According to Save Our Schools, there are approximately 5.5 million schools worldwide as of 2023, not including unregistered institutions like private tuition centres (30,000+ in India alone), which are the largest consumers. Moreover, online learning is on the rise-
The 21st century has seen great emphasis placed on development in education due to its importance in building up the global workforce, reducing crime, etc. According to experts in the field of education, analyzing learner environments is the next big step in revolutionizing learning. Hence, the question is not of whether emotional engagement should be analyzed but rather how should it be analyzed. Unlike the alternative of traditional methods, such as taking feedback forms after classes or having substitute teachers analyze class environments, our solution is less time and resource (human resources) heavy. Moreover, since it is automated, it doesn't have any teacher bias or demand characteristics.
In terms of marketing, our company prioritizes digital marketing as a mode of brand promotion because of how digitally oriented our product and current marketing is. Our key benefit is ease of educators and bringing a paradigm shift to online learning, hence we will extensively advertise our web app on those grounds. Our market image will be that of innovation and professionalism, which are qualities that modern educational institutions strive to achieve.
We not only advocate for change but also heavily implement it through our routine user feedback forms. Every new user is asked for suggestions, which brings in a plethora of useful ideas. For instance, the idea of integrating it as a Zoom app was first suggested by a user in December, 2023.
As a pre-established company, EdTech has established its social media presence and has developed its technological base model. Now, as soon as it is published onto the Zoom Marketplace, it will gain widespread credibility. From there on, we can market it through paid social media promotions and collaborations with educational institutions. Downloading it will be easily accessible through the Zoom Marketplace platform.
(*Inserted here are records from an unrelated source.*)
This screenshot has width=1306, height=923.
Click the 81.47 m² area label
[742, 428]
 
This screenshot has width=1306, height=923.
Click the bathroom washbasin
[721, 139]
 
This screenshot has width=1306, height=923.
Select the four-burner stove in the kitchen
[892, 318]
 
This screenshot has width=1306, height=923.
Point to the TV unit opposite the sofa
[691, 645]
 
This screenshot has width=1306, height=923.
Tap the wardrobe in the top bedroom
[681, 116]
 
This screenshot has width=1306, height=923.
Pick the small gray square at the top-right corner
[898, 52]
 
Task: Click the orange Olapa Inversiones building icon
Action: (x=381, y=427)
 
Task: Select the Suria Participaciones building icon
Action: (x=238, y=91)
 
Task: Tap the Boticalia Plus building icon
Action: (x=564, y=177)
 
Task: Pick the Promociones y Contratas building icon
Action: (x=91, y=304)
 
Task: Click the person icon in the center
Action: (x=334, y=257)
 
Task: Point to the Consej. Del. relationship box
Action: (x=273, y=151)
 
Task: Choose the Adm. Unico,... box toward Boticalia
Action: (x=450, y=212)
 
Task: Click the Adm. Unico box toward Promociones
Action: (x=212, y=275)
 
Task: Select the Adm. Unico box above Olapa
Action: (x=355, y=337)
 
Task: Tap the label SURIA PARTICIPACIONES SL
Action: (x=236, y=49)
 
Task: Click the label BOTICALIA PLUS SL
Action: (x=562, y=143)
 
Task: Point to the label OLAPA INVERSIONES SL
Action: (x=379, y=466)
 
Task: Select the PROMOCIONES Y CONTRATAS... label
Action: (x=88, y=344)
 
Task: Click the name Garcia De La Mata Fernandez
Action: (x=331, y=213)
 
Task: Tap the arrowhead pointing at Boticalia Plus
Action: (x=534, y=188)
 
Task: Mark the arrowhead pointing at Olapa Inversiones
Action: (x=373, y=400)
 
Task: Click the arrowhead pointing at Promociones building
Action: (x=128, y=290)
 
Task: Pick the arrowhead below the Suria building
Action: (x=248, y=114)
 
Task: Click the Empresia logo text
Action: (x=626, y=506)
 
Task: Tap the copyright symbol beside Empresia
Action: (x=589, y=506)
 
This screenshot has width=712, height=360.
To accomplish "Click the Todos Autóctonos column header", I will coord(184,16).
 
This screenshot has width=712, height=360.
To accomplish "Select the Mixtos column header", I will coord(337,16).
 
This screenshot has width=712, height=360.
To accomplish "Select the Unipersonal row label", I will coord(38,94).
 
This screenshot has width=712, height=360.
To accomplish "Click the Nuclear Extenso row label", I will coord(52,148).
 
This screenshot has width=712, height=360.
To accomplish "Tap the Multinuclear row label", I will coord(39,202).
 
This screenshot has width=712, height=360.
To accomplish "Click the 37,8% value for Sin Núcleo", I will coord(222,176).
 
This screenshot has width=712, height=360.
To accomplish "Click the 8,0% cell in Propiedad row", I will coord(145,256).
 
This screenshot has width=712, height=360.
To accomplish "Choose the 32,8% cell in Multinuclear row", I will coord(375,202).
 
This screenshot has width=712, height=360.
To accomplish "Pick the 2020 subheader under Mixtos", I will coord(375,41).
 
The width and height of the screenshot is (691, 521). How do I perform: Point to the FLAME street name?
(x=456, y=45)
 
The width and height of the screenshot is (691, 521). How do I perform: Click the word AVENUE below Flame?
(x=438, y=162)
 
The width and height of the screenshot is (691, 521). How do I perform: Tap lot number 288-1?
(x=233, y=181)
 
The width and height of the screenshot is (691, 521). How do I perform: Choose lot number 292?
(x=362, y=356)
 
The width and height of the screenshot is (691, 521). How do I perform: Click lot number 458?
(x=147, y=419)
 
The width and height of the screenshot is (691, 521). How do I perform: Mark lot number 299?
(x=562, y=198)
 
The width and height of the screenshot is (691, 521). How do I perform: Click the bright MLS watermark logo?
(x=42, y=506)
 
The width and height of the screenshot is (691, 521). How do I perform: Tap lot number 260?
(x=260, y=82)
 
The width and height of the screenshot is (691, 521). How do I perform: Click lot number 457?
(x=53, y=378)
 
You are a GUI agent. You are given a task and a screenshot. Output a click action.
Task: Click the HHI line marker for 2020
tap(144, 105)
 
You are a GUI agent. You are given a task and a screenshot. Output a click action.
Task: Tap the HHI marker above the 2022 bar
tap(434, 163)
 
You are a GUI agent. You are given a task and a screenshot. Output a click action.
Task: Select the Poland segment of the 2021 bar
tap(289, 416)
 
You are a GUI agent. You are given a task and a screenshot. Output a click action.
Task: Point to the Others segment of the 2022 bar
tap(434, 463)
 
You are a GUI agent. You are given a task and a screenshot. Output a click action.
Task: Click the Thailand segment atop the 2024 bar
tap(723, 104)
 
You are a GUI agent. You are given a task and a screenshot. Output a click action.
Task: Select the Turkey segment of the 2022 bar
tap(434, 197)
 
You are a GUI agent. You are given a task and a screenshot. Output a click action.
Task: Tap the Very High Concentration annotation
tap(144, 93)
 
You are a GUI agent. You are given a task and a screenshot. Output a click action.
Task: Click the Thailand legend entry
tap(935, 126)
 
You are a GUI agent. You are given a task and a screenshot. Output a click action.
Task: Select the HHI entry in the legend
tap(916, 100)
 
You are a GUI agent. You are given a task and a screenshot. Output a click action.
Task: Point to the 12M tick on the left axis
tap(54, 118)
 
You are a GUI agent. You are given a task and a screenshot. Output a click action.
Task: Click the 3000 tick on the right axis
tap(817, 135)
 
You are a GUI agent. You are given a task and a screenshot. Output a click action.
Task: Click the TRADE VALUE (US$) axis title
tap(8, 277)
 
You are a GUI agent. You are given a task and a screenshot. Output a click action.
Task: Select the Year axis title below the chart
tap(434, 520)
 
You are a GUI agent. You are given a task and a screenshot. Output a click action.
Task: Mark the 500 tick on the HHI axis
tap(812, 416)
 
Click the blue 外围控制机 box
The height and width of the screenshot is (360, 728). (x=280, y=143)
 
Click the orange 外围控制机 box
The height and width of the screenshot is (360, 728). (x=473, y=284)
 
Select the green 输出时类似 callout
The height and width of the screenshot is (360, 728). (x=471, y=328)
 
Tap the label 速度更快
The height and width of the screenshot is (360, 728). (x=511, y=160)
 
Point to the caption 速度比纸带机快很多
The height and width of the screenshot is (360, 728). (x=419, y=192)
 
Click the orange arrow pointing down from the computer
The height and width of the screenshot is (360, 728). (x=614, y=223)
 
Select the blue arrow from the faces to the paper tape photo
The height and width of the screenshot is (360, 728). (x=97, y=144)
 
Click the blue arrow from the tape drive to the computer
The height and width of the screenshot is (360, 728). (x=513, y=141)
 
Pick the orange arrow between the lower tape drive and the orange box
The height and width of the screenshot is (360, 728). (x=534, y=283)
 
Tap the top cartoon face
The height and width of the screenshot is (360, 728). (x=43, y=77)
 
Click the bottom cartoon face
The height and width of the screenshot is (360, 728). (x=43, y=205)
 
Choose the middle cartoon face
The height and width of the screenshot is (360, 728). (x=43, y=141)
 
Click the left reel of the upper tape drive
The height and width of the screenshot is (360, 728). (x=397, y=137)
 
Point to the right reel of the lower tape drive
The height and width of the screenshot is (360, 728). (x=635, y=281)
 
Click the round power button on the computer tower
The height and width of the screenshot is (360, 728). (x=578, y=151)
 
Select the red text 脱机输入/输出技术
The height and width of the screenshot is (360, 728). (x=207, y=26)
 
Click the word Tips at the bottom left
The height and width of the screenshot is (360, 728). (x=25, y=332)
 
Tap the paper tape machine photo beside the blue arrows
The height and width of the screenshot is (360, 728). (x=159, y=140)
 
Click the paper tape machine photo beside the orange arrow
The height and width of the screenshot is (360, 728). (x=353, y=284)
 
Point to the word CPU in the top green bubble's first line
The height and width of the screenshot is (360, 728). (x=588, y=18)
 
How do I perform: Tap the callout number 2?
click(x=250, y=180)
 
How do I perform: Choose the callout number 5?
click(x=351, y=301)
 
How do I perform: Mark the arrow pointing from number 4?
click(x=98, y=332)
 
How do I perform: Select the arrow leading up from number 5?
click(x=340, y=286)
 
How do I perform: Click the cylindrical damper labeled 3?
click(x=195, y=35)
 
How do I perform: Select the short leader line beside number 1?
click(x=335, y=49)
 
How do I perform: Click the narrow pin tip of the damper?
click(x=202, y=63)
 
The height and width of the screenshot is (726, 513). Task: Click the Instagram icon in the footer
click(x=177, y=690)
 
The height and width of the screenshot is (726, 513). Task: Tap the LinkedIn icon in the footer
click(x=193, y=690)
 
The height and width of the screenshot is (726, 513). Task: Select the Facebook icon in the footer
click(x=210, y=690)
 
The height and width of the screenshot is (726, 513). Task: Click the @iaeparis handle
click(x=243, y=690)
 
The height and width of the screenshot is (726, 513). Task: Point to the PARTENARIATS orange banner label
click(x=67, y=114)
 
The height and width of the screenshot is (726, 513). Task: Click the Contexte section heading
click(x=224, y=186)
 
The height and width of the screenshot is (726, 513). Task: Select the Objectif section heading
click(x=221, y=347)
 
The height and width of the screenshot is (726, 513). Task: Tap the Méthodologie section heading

Primarily, we want to follow and modify Spotify’s business plan, with it initially being kept free for users and then slowly shifting its features onto the premium version. This will ensure the technology spreads and is integrated into daily lifestyle, hence resulting in more revenue in the long term. This is also sustainable with the current operational costs since development and management is done on volunteering basis, and we only incur minimal marketing costs. We will also have a subscription system in our premium program for large institutions where they can buy the app in wholesale for multiple devices, hence attracting the target market.
- Organizations (B2B)
Currently, i handle all technical and operational aspects of TechEd. The marketing team that works with me is employed on volunteering basis. Moreover, my mentor assists in the AI development, for which she was paid a one-time fee of approximately 60,000 INR. This was an initial funding that i provided. Due to the majority of operations being on volunteer-basis and digitally-handled, we currently have minimal costs ranging from 4-5000 INR per year. This is funded through a fundraiser we initially held, where we raised around 15,000 INR. This is sufficient to keep the company smoothly running for a minimum of 1-2 years, after which we expect our break-even point and then a steep rise in profits.
Our revenue model works mostly on long-term gains, which is sustainable for the company due to its low costs. It will mirror the Spotify business model as was explained before. This will work well because, like how Spotify introduced one AI-based platform for all music, we are presenting novel technology that brings ease to users.